• [Tarefa a]:
Diga se cada afirmação a seguir está de acordo com o texto do exercício. Responda sim ou não e cite as palavras do texto que decidem. (i) Bolsonaro recebeu 58 milhões de votos. (ii) Bolsonaro cumprimentou o vencedor da eleição. (iii) Bolsonaro ocupou cargo público por mais de três décadas seguidas.

──────── Texto do exercício

Há uma distância intergaláctica entre o chororô narcisista no Planalto e o discurso de pacificação do presidente eleito ainda no domingo (30). Se fosse sério, Bolsonaro estaria cacifado por 58 milhões de votos como líder legítimo da oposição. Para isso, porém, seria necessário viver uma nova vida desde o zero. O homem que nunca teve estatura para a função que conquistou começa a escrever os últimos capítulos de seu mandato imbuído do espírito de baixo clero com que, num ato falho, pediu votos para "deputado federal" no debate da TV Globo. Entrará para a história como o presidente que, derrotado por estreita margem nas urnas, amuou-se, recusou-se a cumprimentar o vencedor, meteu-se em pijamas e foi dormir. Calou-se por quase dois dias e quando abre a boca é para dizer nada.

Cumprindo uma espécie de aviso prévio, o ex-presidente em exercício age como o funcionário que, sabendo-se demitido, usa o xerox da firma para imprimir currículo - teria combinado casa, salário e advogados com o presidente do PL, segundo o jornalista Leandro Mazzini, da Istoé - e o telefone para espalhar fofocas - teorias estapafúrdias sobre fraude eleitoral não surgem no éter. Diante da imagem do chefe que pendura o paletó para escafeder-se misteriosamente, sua equipe de seguidores delirantes imagina uma estratégia brilhante por trás do silêncio e vai às ruas em patética insurreição. Uma turba feita do mesmo material dos invasores do Capitólio. À moda de Trump, servirão como bucha de canhão também por aqui. Serão abandonados por Bolsonaro, como tantos outros o foram ao longo dos últimos anos.

Batente que é bom, nada. E nesse ponto é melhor para o Brasil: como o país nunca foi prioridade para Bolsonaro, é recomendável que a transição fique sob responsabilidade de assessores com o mínimo compromisso republicano. Quanto a Bolsonaro, desempregado depois de mais de 3 décadas ininterruptas de cargo público, começa a se despedir da presidência realizando mais uma proeza: sair menor do que entrou.

────────────────

• [Tarefa b]:
Transforme em uma lista JSON de strings as linhas dos dados abaixo, entre a linha que contém "The width and height of the screenshot is (439, 1600)." e a linha que contém "Looking at the image, I should click on (67, 635).", inclusive. Use uma string para cada linha e deixe de fora as linhas em branco.

──────── Os dados

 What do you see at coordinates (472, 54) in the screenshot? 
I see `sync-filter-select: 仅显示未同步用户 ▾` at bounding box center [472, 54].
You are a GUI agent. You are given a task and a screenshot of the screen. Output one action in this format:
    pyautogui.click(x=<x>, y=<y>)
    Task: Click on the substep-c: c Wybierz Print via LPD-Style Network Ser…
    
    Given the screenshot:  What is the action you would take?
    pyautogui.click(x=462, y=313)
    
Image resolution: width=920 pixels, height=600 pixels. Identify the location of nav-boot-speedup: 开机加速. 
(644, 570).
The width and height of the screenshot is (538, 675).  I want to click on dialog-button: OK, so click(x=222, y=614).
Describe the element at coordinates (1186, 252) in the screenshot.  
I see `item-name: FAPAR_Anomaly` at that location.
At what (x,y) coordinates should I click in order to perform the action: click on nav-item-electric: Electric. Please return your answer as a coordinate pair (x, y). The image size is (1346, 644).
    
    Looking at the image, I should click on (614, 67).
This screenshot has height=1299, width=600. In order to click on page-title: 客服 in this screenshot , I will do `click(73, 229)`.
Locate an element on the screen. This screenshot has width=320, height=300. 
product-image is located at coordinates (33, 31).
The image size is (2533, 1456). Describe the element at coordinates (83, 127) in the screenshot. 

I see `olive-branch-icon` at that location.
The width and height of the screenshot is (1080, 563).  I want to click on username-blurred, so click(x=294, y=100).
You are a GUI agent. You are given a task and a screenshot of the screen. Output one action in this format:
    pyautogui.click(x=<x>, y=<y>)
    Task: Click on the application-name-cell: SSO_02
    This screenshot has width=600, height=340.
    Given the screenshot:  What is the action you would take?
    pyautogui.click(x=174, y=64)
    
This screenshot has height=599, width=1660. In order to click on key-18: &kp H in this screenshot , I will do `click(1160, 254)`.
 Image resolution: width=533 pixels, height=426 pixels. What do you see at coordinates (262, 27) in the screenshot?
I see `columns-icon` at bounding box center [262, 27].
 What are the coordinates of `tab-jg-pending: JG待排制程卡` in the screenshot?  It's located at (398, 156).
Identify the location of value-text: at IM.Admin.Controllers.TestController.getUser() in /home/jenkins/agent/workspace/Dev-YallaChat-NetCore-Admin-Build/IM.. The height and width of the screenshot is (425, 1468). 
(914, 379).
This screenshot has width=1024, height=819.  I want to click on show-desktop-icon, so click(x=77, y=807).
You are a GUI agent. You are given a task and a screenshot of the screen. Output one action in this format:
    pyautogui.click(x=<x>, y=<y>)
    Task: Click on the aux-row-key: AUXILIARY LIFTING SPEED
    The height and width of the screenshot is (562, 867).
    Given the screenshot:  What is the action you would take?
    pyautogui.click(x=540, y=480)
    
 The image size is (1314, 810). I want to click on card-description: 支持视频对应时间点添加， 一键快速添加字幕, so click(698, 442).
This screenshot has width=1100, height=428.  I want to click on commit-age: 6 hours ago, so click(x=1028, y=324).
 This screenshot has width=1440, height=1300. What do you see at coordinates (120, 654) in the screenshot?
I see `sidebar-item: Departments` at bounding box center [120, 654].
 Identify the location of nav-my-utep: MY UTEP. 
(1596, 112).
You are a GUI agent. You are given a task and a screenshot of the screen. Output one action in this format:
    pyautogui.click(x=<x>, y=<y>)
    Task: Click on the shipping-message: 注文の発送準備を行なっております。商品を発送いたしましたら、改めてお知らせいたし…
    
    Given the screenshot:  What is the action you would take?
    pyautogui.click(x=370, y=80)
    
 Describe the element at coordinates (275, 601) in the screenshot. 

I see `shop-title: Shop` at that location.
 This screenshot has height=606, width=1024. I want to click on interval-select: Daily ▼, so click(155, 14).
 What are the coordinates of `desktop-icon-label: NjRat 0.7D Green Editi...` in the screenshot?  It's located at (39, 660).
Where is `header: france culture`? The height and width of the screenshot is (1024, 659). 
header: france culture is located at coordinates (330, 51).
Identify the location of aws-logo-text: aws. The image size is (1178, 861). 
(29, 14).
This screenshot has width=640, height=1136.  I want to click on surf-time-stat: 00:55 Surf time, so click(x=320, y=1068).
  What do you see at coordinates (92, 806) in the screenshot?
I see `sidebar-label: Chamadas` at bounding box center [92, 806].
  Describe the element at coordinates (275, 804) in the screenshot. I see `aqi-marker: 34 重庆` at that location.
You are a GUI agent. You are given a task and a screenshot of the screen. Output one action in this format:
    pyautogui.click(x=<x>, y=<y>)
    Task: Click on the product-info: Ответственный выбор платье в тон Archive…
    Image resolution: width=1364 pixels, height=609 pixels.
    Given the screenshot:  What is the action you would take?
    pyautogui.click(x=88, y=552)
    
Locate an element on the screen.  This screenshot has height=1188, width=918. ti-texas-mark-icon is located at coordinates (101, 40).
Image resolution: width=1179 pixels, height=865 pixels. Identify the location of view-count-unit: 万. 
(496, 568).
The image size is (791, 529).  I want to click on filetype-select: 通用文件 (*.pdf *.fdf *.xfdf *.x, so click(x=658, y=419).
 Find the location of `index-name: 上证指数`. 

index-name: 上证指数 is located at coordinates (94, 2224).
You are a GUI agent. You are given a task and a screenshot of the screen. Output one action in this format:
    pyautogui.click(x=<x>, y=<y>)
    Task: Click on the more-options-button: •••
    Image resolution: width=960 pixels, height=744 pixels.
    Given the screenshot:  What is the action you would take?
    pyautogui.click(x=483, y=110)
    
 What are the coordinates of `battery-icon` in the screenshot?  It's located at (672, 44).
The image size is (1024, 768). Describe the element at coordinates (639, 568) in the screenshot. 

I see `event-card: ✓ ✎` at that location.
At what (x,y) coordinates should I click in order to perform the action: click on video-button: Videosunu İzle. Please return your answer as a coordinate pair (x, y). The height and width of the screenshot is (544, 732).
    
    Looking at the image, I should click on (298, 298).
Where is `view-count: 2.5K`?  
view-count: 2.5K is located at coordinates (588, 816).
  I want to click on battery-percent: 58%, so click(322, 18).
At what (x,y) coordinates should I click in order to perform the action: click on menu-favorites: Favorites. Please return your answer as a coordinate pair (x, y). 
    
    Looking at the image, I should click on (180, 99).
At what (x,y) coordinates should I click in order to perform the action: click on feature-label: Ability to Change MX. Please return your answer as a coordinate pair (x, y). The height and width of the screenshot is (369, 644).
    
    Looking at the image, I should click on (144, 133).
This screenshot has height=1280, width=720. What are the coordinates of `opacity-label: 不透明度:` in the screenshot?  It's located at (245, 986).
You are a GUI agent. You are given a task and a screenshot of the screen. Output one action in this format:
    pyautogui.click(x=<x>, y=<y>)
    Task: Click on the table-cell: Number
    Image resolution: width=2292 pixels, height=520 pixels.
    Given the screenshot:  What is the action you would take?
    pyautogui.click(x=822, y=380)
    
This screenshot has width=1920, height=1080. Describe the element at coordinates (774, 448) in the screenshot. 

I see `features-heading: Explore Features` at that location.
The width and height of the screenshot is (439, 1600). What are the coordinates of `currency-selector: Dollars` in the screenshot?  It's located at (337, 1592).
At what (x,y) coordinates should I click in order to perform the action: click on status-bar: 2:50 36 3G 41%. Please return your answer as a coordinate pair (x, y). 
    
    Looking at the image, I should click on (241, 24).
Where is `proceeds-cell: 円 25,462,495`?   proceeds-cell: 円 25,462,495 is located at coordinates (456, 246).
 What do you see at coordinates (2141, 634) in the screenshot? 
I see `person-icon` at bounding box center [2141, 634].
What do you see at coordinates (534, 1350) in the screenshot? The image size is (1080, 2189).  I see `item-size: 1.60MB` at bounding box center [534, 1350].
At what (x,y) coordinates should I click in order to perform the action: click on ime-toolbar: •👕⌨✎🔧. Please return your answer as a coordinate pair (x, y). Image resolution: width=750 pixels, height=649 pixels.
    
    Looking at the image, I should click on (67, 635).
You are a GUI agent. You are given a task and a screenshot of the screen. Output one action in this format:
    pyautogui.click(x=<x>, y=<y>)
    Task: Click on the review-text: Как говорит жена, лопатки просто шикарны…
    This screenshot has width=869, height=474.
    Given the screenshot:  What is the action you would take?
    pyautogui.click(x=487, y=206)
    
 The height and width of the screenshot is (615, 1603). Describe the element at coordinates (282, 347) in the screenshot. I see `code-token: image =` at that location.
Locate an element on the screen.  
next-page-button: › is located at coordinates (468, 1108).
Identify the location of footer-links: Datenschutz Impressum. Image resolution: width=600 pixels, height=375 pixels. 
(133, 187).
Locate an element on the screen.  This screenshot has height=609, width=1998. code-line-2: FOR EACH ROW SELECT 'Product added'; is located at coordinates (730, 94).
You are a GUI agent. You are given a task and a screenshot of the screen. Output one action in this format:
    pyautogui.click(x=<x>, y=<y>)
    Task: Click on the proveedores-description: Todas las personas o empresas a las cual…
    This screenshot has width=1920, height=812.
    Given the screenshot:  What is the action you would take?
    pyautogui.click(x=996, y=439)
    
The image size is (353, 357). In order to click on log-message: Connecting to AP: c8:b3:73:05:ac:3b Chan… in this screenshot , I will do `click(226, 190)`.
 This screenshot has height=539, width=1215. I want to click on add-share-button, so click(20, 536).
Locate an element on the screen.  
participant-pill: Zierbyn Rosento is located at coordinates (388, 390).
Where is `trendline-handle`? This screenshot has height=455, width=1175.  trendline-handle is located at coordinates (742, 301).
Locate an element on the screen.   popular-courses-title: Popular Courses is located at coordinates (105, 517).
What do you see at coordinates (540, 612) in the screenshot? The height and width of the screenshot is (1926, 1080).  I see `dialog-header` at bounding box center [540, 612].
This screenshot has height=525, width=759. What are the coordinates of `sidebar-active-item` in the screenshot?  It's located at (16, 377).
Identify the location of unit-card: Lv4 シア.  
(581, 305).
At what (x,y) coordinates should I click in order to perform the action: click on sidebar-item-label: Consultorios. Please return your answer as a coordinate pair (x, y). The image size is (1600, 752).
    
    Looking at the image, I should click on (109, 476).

────────────────

• [Resposta escrita a]:
(i) Sim: "Bolsonaro estaria cacifado por 58 milhões de votos"
(ii) Não: "recusou-se a cumprimentar o vencedor"
(iii) Sim: "desempregado depois de mais de 3 décadas ininterruptas de cargo público"

• [Resposta escrita b]:
[
  "The width and height of the screenshot is (439, 1600). What are the coordinates of `currency-selector: Dollars` in the screenshot?  It's located at (337, 1592).",
  "At what (x,y) coordinates should I click in order to perform the action: click on status-bar: 2:50 36 3G 41%. Please return your answer as a coordinate pair (x, y). ",
  "    Looking at the image, I should click on (241, 24).",
  "Where is `proceeds-cell: 円 25,462,495`?   proceeds-cell: 円 25,462,495 is located at coordinates (456, 246).",
  " What do you see at coordinates (2141, 634) in the screenshot? ",
  "I see `person-icon` at bounding box center [2141, 634].",
  "What do you see at coordinates (534, 1350) in the screenshot? The image size is (1080, 2189).  I see `item-size: 1.60MB` at bounding box center [534, 1350].",
  "At what (x,y) coordinates should I click in order to perform the action: click on ime-toolbar: •👕⌨✎🔧. Please return your answer as a coordinate pair (x, y). Image resolution: width=750 pixels, height=649 pixels.",
  "    Looking at the image, I should click on (67, 635)."
]